===== MATERIAL FOR THE TASK =====
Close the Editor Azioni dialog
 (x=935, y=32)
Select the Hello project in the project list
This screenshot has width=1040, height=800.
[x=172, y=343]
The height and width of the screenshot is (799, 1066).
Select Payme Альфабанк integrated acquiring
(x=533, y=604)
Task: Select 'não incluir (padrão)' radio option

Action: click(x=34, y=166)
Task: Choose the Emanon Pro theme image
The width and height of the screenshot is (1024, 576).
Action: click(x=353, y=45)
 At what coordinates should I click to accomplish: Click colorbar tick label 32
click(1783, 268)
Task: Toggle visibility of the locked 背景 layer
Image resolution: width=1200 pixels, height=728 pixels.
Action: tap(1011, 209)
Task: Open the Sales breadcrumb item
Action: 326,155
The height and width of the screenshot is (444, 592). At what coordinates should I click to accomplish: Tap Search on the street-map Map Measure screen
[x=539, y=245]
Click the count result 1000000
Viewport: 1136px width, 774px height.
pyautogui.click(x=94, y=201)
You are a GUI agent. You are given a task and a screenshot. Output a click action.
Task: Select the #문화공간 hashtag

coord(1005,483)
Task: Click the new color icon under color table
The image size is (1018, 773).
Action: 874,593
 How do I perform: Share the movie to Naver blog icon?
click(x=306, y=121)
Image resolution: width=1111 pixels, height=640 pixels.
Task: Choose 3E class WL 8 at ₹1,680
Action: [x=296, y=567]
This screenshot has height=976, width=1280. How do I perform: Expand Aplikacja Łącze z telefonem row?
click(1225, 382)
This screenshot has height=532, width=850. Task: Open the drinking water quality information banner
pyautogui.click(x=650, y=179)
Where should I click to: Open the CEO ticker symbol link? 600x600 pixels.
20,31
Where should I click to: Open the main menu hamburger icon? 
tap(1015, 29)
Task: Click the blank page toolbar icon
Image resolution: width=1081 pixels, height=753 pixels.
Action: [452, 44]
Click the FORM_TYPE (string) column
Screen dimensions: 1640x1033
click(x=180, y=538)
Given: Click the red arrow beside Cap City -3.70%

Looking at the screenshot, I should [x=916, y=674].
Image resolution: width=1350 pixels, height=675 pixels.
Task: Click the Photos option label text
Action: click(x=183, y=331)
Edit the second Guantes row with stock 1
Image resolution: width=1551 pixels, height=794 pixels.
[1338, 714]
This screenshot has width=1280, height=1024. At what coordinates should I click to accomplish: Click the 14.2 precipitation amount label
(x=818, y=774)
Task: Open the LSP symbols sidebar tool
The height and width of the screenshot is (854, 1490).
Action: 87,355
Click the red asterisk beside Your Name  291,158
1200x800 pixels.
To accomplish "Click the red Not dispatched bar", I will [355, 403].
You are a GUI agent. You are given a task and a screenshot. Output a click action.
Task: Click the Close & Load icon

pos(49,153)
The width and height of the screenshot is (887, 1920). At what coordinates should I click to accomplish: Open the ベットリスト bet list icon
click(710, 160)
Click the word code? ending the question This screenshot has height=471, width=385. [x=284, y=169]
=====
[ASSIGNMENT]:
Could you retype every record above exactly as given?

[EXERCISE SOLUTION]:
Close the Editor Azioni dialog
 (x=935, y=32)
Select the Hello project in the project list
This screenshot has width=1040, height=800.
[x=172, y=343]
The height and width of the screenshot is (799, 1066).
Select Payme Альфабанк integrated acquiring
(x=533, y=604)
Task: Select 'não incluir (padrão)' radio option

Action: click(x=34, y=166)
Task: Choose the Emanon Pro theme image
The width and height of the screenshot is (1024, 576).
Action: click(x=353, y=45)
 At what coordinates should I click to accomplish: Click colorbar tick label 32
click(1783, 268)
Task: Toggle visibility of the locked 背景 layer
Image resolution: width=1200 pixels, height=728 pixels.
Action: tap(1011, 209)
Task: Open the Sales breadcrumb item
Action: 326,155
The height and width of the screenshot is (444, 592). At what coordinates should I click to accomplish: Tap Search on the street-map Map Measure screen
[x=539, y=245]
Click the count result 1000000
Viewport: 1136px width, 774px height.
pyautogui.click(x=94, y=201)
You are a GUI agent. You are given a task and a screenshot. Output a click action.
Task: Select the #문화공간 hashtag

coord(1005,483)
Task: Click the new color icon under color table
The image size is (1018, 773).
Action: 874,593
 How do I perform: Share the movie to Naver blog icon?
click(x=306, y=121)
Image resolution: width=1111 pixels, height=640 pixels.
Task: Choose 3E class WL 8 at ₹1,680
Action: [x=296, y=567]
This screenshot has height=976, width=1280. How do I perform: Expand Aplikacja Łącze z telefonem row?
click(1225, 382)
This screenshot has height=532, width=850. Task: Open the drinking water quality information banner
pyautogui.click(x=650, y=179)
Where should I click to: Open the CEO ticker symbol link? 600x600 pixels.
20,31
Where should I click to: Open the main menu hamburger icon? 
tap(1015, 29)
Task: Click the blank page toolbar icon
Image resolution: width=1081 pixels, height=753 pixels.
Action: [452, 44]
Click the FORM_TYPE (string) column
Screen dimensions: 1640x1033
click(x=180, y=538)
Given: Click the red arrow beside Cap City -3.70%

Looking at the screenshot, I should [x=916, y=674].
Image resolution: width=1350 pixels, height=675 pixels.
Task: Click the Photos option label text
Action: click(x=183, y=331)
Edit the second Guantes row with stock 1
Image resolution: width=1551 pixels, height=794 pixels.
[1338, 714]
This screenshot has width=1280, height=1024. At what coordinates should I click to accomplish: Click the 14.2 precipitation amount label
(x=818, y=774)
Task: Open the LSP symbols sidebar tool
The height and width of the screenshot is (854, 1490).
Action: 87,355
Click the red asterisk beside Your Name  291,158
1200x800 pixels.
To accomplish "Click the red Not dispatched bar", I will [355, 403].
You are a GUI agent. You are given a task and a screenshot. Output a click action.
Task: Click the Close & Load icon

pos(49,153)
The width and height of the screenshot is (887, 1920). At what coordinates should I click to accomplish: Open the ベットリスト bet list icon
click(710, 160)
Click the word code? ending the question This screenshot has height=471, width=385. [x=284, y=169]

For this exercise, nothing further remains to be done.